→ **INSTRUCTIONS FOR THE TASK**:
Continue the mailing-list reply about IP fragment reassembly and the stuck FTP daemons, picking up right after its final sentence.

##### PAGE EXTRACT

Subject: Re: ip reassembly time exceeded?
To: None <current-users@NetBSD.ORG>
From: der Mouse <mouse@Holo.Rodents.Montreal.QC.CA>
List: current-users
Date: 01/29/1997 15:36:59
> Sounds like reassembly failure on mircosquishy's (I like that! ;-)
> end.   

Heh.  My SO's brother works for Microsoft.  We call it Nanosquishy. :)

> Packet's get only fragment once, and nobody reassembles them until
> they reach their final destination.  Now, it could also be that one
> of your frags gets lots all the time.

It probably is not immediately relevant, but I did once see a problem
that turned out to be something very much like this.

I was NFS-mounting stuff.  The NFS server was a Sun-3 running whatever
the then-latest was, SunOS 3.something I think; the client was a
MicroVAX running a somewhat locally-hacked mtXinu 4.3+NFS.  The uVAX
ran an FTP daemon, part of whose anonymous FTP tree consisted of
(read-only) NFS mounts from the Sun.  I started noticing FTP daemons
getting stuck in D wait states.  On investigation, it seemed that there
were a few files such that fetching them reliably threw the ftpd
involved into this state.

##########
##### DATASET SECTION

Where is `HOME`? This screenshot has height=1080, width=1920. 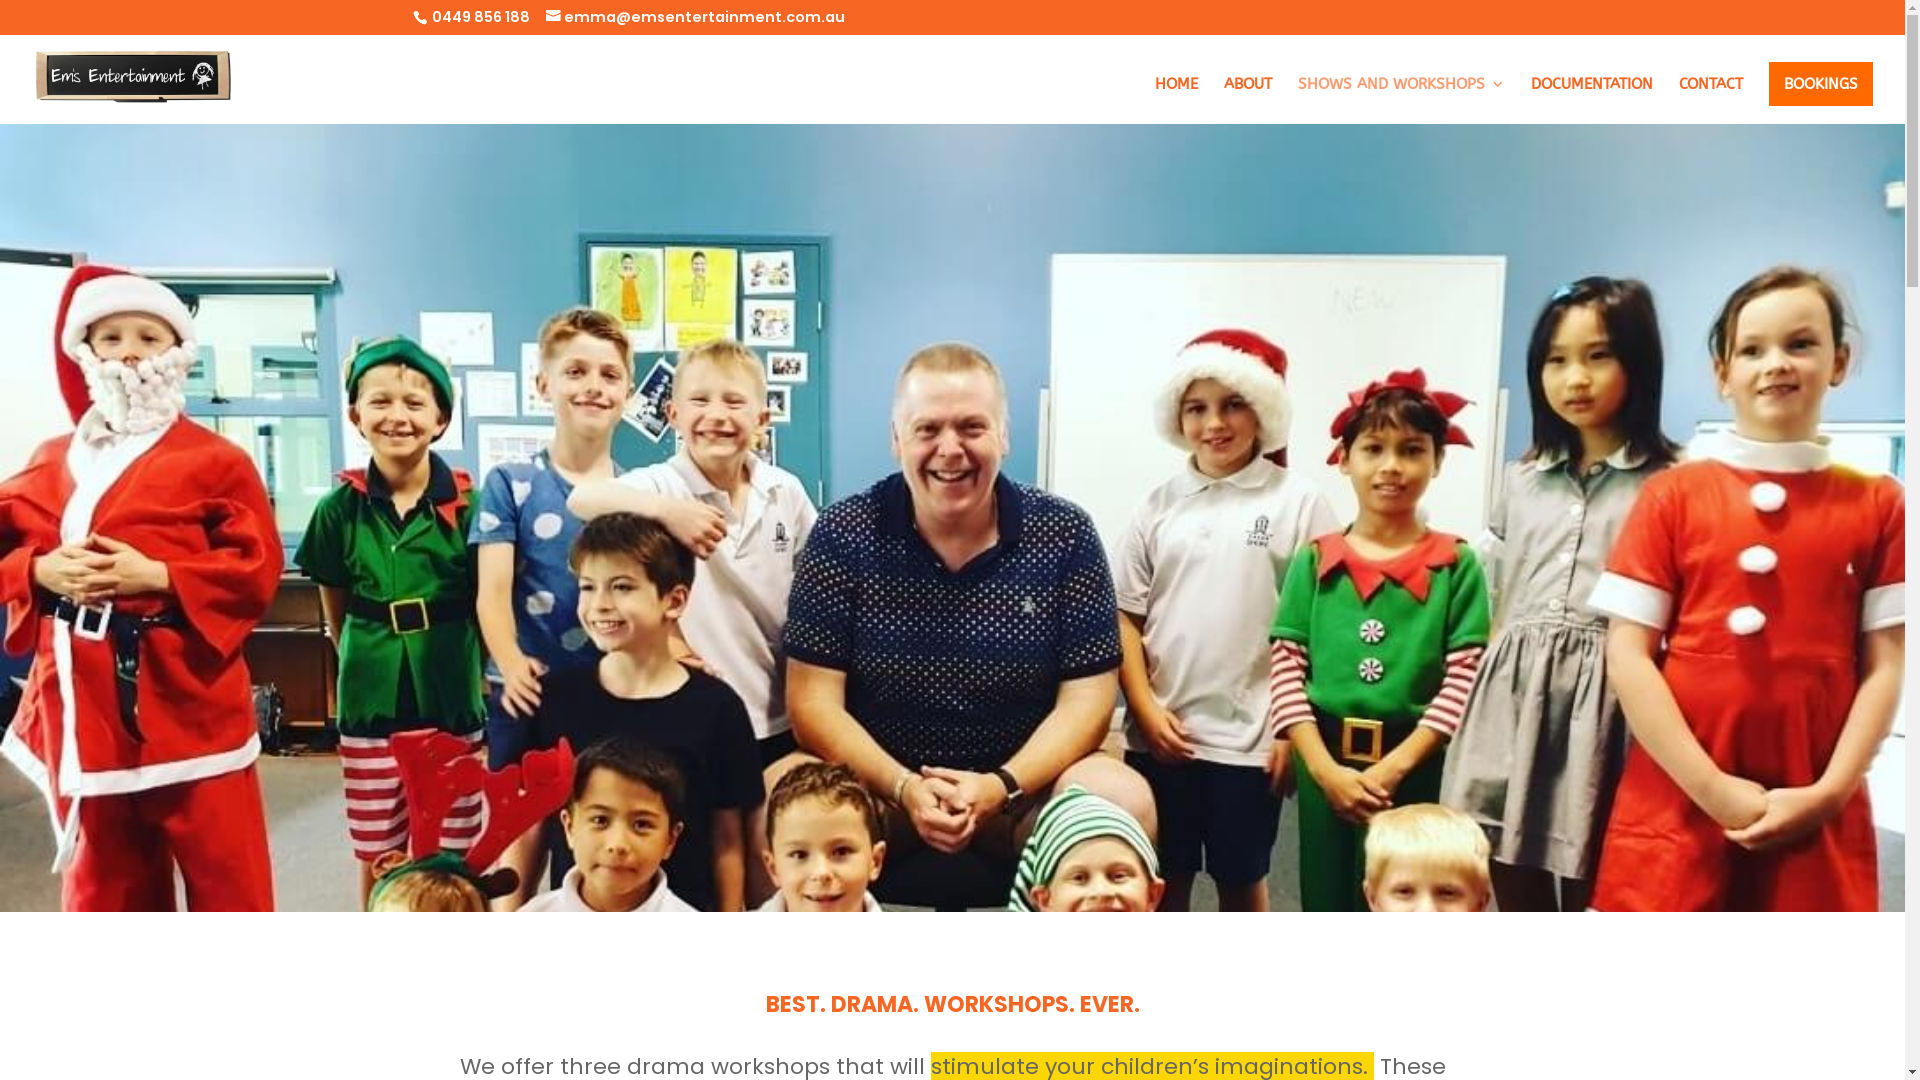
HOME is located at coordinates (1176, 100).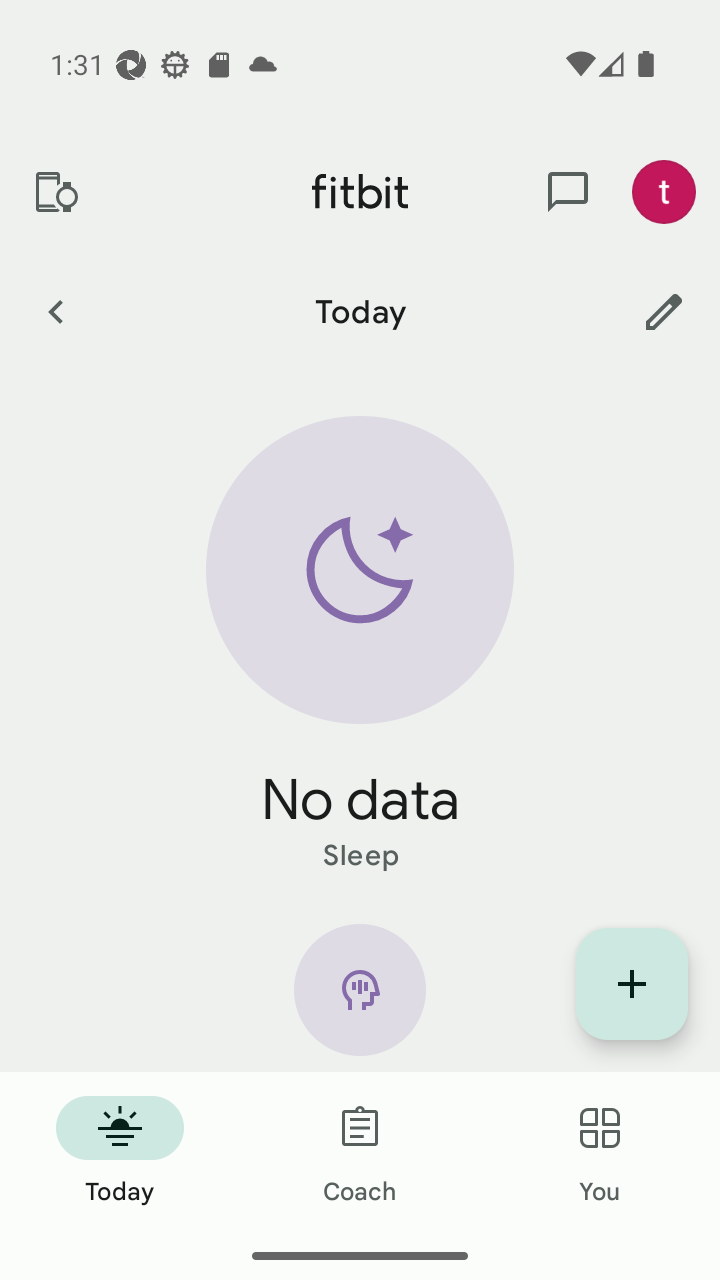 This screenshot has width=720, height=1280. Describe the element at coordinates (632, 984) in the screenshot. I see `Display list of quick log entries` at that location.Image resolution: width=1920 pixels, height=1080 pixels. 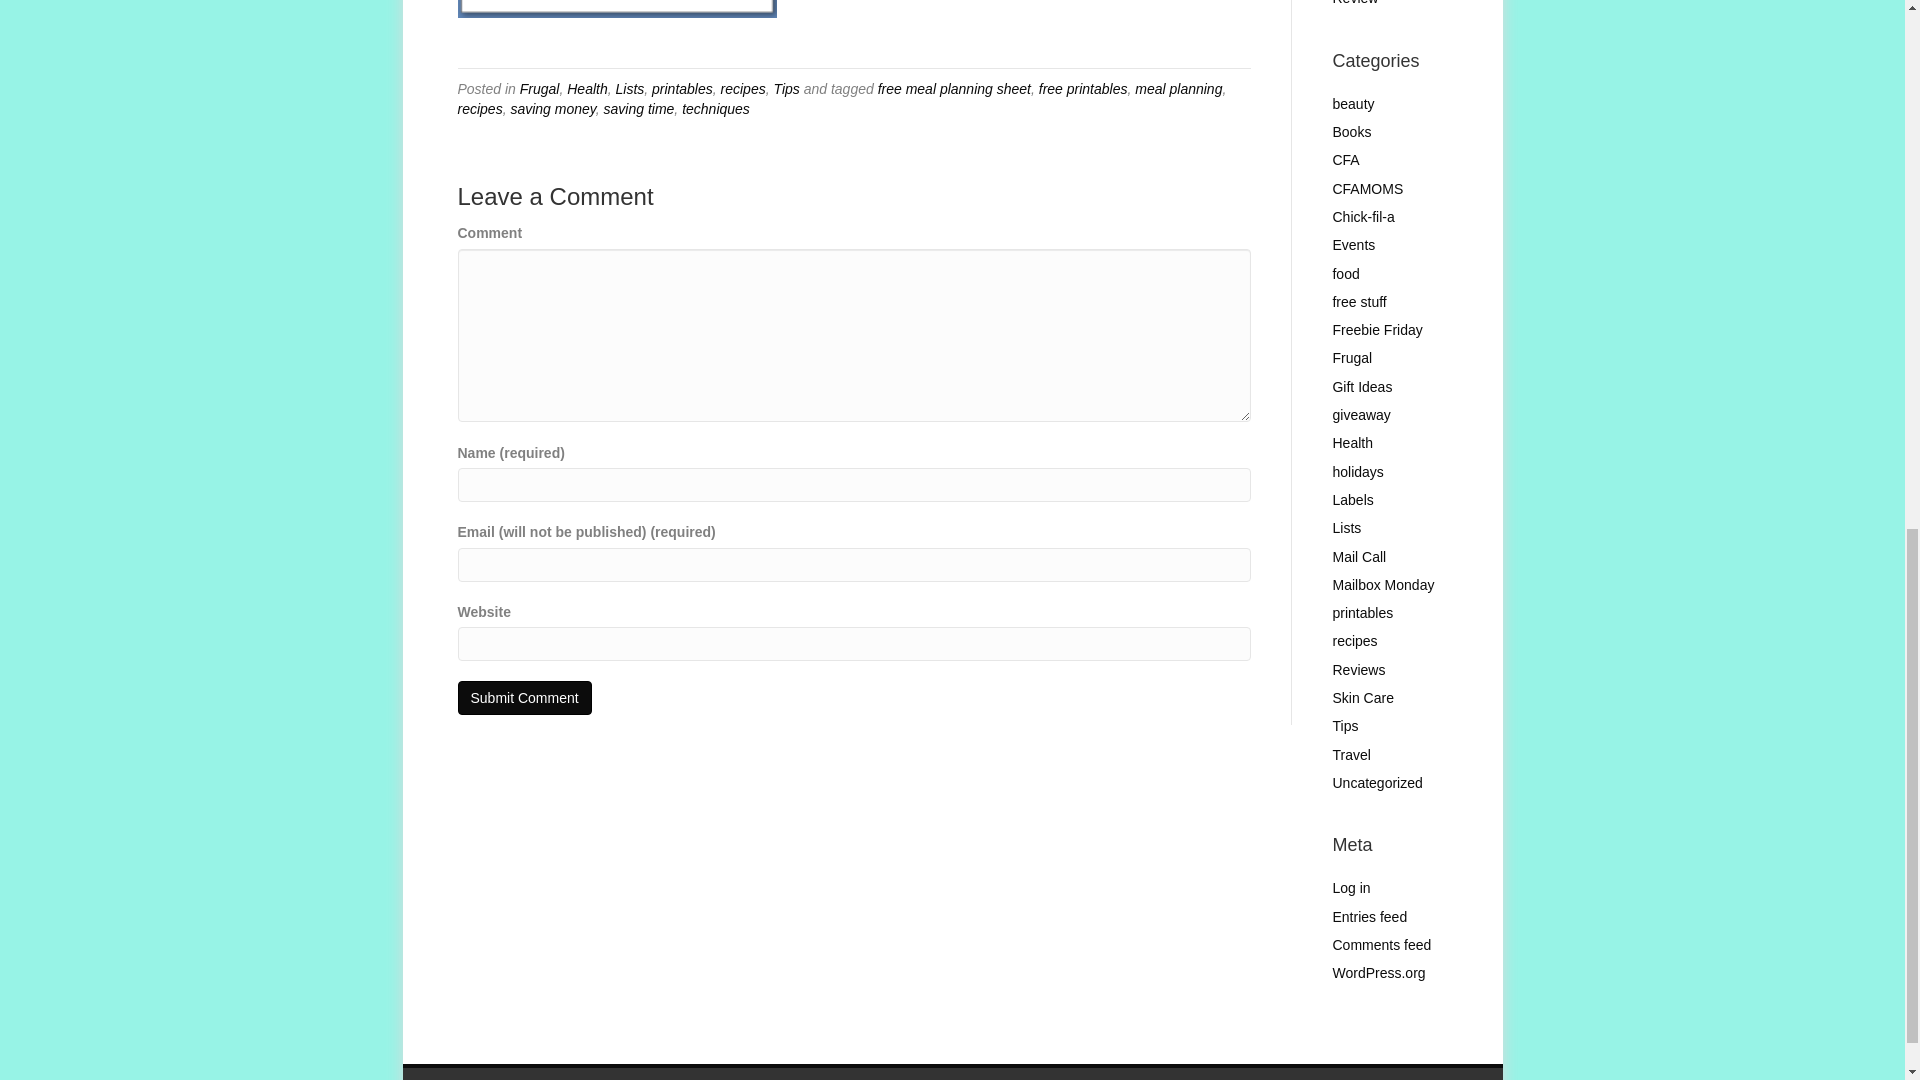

##########

→ **TASK RESPONSE**:
It eventually turned out that the problem was that the DEQNA on the
MicroVAX simply couldn't receive packets less than about 64 bytes.  But
the minimum Ethernet packet size is 60 bytes (both numbers from memory,
may be wrong, but are approximately right).  Normally, this was not a
problem, because with NFS and RPC and UDP headers, everything was well
over 64 bytes.  But if a large read reply got fragmented, the last frag
of the reply could be a minimum-size packet, and would reliably be
dropped.  Reassembly would timeout and the request would be retried,
only to fail in exactly the same way.

The cure we used was to mount the filesystem rsize=1024, so that
replies would never be large enough to be fragmented.  Of course, the
_correct_ fix would have been to use non-broken Ethernet hardware; the
next best fix would have been to make sure the Sun padded packets to 64
bytes if necessary...but neither of those was feasible.

I suppose the point of this is just that you shouldn't write off the
possibility that something is dropping a fragment reliably, so that
retransmissions lose exactly the same way as the original.